───── Reading passage ─────

L3 TD and Friends

These are my personal lecture notes for Georgia Tech's Reinforcement Learning course (CS 7642, Spring 2024) by Charles Isbell and Michael Littman. All images are taken from the course's lectures unless stated otherwise.

References and further readings

Littman, M. L. (1996). Algorithms for sequential decision-making. Brown University. (Chapter 2)
Sutton, R. S. (1988). Learning to predict by the methods of temporal differences. Machine learning, 3, 9-44.
Sutton, R. S., & Barto, A. G. (2018). Reinforcement learning: An introduction. MIT press.

Chapters: 4.1-4.8, 5.1-5.4, 5.10, 6.1-6.7, 6.9, 8.1-8.5, 8.12-8.13

RL context

An RL algorithm takes sequences of $<s,a,r>^$ ( indicates sequence) as inputs and learns a policy $\pi$:

$<s,a,r>^* \rightarrow$ RL algorithm $\rightarrow \pi$

Three main families of RL algorithms:

Model-based: learn a model of the transitions and rewards (T and R), then solve the MDP to get the optimal value function Q* ($\pi^$ can be derived from Q by taking argmax):

$<s,a,r>^* \rightarrow$ Model learner $\leftrightarrows T, R \rightarrow$ MDP solver $\rightarrow Q^* \rightarrow$ argmax $\rightarrow \pi$

Note: $\leftrightarrows$ means the model learner also takes the current estimate of T and R to improve the model.

───── Source material ─────

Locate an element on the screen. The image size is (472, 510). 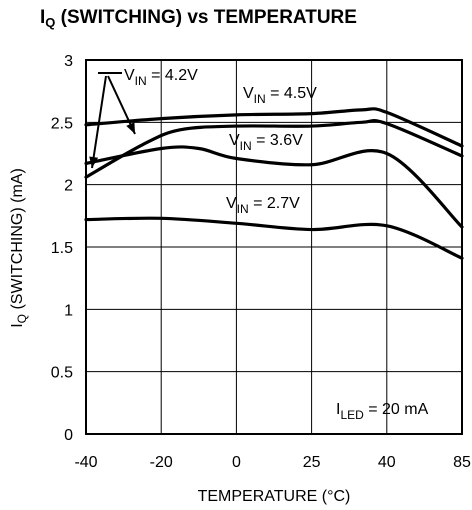
y-tick-label: 2 is located at coordinates (68, 186).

─────

## Exercise instructions:
• A. From the reinforcement learning notes above, reproduce the passage starting with "L3 TD and Friends" and going on through "learning, 3, 9-44.".
• B. According to the reinforcement learning notes, what does a model-based algorithm learn before it solves the MDP?
• C. Pick up the reinforcement learning notes after their final sentence and continue writing them.

## Responses by item number:
• A.
L3 TD and Friends

These are my personal lecture notes for Georgia Tech's Reinforcement Learning course (CS 7642, Spring 2024) by Charles Isbell and Michael Littman. All images are taken from the course's lectures unless stated otherwise.

References and further readings

Littman, M. L. (1996). Algorithms for sequential decision-making. Brown University. (Chapter 2)
Sutton, R. S. (1988). Learning to predict by the methods of temporal differences. Machine learning, 3, 9-44.

• B. It learns a model of the transitions and rewards, T and R.

• C.
Model-free (value-function-based): learn Q directly from $<s,a,r>$:

$<s,a,r>^* \rightarrow$ Value update $\leftrightarrows Q^* \rightarrow$ argmax $\rightarrow \pi$
Model-free (policy-based): learn $\pi$ directly from $<s,a,r>$:

$<s,a,r>^* \rightarrow$ Policy update $\leftrightarrows \pi$

From type 1 to 3, the learning becomes more direct and less supervised.
Different problems may be better suited for different types.
The 2nd type above (value-function-based) strikes a nice balance between computational and learning simplicity.

TD Lambda

TD (Temporal Difference): Learning to predict over time.

$S_0\xrightarrow{r_0}S_1\xrightarrow{r_1}S_2\xrightarrow{r_2}S_F \text{ (final state)}$
- We are trying to predict the sum of discounted rewards.

Example

Learn $V(s)= \begin{cases} 0,& \text{if } s = S_F\ E[r+\gamma v(s')],& \text{otherwise} \end{cases} $

Given $\gamma=1$, what is the value of $V(S_3)$? $V(S_1)$?

Answer:

$V(S_3)= 0 + \gamma \cdot V(S_4) \cdot 0.9 + \gamma \cdot V(S_5) \cdot 0.1 =1.9$

$V(S_1)= 2.9$

Estimating from data

In the above example, we already know the model of the MDP (i.e. we know T and R). What if we don't know the model?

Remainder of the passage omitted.